* Work instructions *
Print the data in full, exactly as it reads.

───── Given records ─────

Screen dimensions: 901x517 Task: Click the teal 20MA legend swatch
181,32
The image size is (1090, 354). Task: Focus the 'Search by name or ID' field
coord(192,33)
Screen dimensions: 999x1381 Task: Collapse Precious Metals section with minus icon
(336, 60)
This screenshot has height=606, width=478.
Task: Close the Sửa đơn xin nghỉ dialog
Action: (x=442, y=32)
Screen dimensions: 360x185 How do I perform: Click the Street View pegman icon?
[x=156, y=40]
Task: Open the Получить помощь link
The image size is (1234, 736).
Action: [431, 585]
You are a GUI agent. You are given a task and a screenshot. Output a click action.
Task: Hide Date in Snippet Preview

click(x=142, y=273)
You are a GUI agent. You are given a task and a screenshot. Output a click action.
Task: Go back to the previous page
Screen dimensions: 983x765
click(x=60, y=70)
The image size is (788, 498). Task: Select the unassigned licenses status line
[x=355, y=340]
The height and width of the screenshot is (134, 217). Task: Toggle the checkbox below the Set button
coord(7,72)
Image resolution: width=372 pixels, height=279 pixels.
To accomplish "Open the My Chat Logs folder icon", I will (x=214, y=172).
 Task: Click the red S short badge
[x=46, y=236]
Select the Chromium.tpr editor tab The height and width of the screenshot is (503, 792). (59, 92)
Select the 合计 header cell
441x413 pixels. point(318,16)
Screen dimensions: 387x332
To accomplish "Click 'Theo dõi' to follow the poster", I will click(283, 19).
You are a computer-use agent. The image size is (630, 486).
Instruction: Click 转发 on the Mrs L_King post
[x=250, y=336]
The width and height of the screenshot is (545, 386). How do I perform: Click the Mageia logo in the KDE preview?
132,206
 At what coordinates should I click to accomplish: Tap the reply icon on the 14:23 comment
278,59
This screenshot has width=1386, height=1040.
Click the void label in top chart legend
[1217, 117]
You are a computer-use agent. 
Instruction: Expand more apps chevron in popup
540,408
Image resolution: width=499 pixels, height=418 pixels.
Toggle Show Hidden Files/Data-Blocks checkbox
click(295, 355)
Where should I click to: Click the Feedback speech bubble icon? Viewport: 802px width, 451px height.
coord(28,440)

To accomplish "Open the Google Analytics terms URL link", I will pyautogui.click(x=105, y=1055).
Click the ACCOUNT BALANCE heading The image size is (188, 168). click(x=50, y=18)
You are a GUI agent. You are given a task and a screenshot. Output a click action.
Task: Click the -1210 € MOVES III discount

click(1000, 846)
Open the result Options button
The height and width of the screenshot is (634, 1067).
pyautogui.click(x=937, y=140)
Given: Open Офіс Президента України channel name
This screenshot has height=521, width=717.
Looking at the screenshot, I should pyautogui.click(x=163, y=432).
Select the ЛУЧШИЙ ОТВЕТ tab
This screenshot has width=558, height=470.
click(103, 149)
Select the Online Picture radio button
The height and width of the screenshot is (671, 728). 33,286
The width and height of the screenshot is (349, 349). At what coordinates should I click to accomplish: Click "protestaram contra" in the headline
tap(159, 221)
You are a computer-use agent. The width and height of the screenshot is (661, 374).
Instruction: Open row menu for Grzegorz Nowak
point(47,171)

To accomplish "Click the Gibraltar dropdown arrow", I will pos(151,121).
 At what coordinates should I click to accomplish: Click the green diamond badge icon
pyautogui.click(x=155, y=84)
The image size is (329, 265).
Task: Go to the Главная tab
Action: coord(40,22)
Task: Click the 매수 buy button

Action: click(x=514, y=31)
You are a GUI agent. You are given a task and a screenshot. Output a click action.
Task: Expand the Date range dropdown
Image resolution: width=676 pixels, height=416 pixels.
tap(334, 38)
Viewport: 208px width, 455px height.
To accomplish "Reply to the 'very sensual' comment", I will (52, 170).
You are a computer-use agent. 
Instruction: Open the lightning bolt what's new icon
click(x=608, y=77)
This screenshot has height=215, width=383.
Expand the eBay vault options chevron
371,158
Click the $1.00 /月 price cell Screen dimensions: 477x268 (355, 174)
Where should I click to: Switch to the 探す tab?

─────

* Response to this task *
Screen dimensions: 901x517 Task: Click the teal 20MA legend swatch
181,32
The image size is (1090, 354). Task: Focus the 'Search by name or ID' field
coord(192,33)
Screen dimensions: 999x1381 Task: Collapse Precious Metals section with minus icon
(336, 60)
This screenshot has height=606, width=478.
Task: Close the Sửa đơn xin nghỉ dialog
Action: (x=442, y=32)
Screen dimensions: 360x185 How do I perform: Click the Street View pegman icon?
[x=156, y=40]
Task: Open the Получить помощь link
The image size is (1234, 736).
Action: [431, 585]
You are a GUI agent. You are given a task and a screenshot. Output a click action.
Task: Hide Date in Snippet Preview

click(x=142, y=273)
You are a GUI agent. You are given a task and a screenshot. Output a click action.
Task: Go back to the previous page
Screen dimensions: 983x765
click(x=60, y=70)
The image size is (788, 498). Task: Select the unassigned licenses status line
[x=355, y=340]
The height and width of the screenshot is (134, 217). Task: Toggle the checkbox below the Set button
coord(7,72)
Image resolution: width=372 pixels, height=279 pixels.
To accomplish "Open the My Chat Logs folder icon", I will (x=214, y=172).
 Task: Click the red S short badge
[x=46, y=236]
Select the Chromium.tpr editor tab The height and width of the screenshot is (503, 792). (59, 92)
Select the 合计 header cell
441x413 pixels. point(318,16)
Screen dimensions: 387x332
To accomplish "Click 'Theo dõi' to follow the poster", I will click(283, 19).
You are a computer-use agent. The image size is (630, 486).
Instruction: Click 转发 on the Mrs L_King post
[x=250, y=336]
The width and height of the screenshot is (545, 386). How do I perform: Click the Mageia logo in the KDE preview?
132,206
 At what coordinates should I click to accomplish: Tap the reply icon on the 14:23 comment
278,59
This screenshot has width=1386, height=1040.
Click the void label in top chart legend
[1217, 117]
You are a computer-use agent. 
Instruction: Expand more apps chevron in popup
540,408
Image resolution: width=499 pixels, height=418 pixels.
Toggle Show Hidden Files/Data-Blocks checkbox
click(295, 355)
Where should I click to: Click the Feedback speech bubble icon? Viewport: 802px width, 451px height.
coord(28,440)

To accomplish "Open the Google Analytics terms URL link", I will pyautogui.click(x=105, y=1055).
Click the ACCOUNT BALANCE heading The image size is (188, 168). click(x=50, y=18)
You are a GUI agent. You are given a task and a screenshot. Output a click action.
Task: Click the -1210 € MOVES III discount

click(1000, 846)
Open the result Options button
The height and width of the screenshot is (634, 1067).
pyautogui.click(x=937, y=140)
Given: Open Офіс Президента України channel name
This screenshot has height=521, width=717.
Looking at the screenshot, I should pyautogui.click(x=163, y=432).
Select the ЛУЧШИЙ ОТВЕТ tab
This screenshot has width=558, height=470.
click(103, 149)
Select the Online Picture radio button
The height and width of the screenshot is (671, 728). 33,286
The width and height of the screenshot is (349, 349). At what coordinates should I click to accomplish: Click "protestaram contra" in the headline
tap(159, 221)
You are a computer-use agent. The width and height of the screenshot is (661, 374).
Instruction: Open row menu for Grzegorz Nowak
point(47,171)

To accomplish "Click the Gibraltar dropdown arrow", I will pos(151,121).
 At what coordinates should I click to accomplish: Click the green diamond badge icon
pyautogui.click(x=155, y=84)
The image size is (329, 265).
Task: Go to the Главная tab
Action: coord(40,22)
Task: Click the 매수 buy button

Action: click(x=514, y=31)
You are a GUI agent. You are given a task and a screenshot. Output a click action.
Task: Expand the Date range dropdown
Image resolution: width=676 pixels, height=416 pixels.
tap(334, 38)
Viewport: 208px width, 455px height.
To accomplish "Reply to the 'very sensual' comment", I will (52, 170).
You are a computer-use agent. 
Instruction: Open the lightning bolt what's new icon
click(x=608, y=77)
This screenshot has height=215, width=383.
Expand the eBay vault options chevron
371,158
Click the $1.00 /月 price cell Screen dimensions: 477x268 (355, 174)
Where should I click to: Switch to the 探す tab?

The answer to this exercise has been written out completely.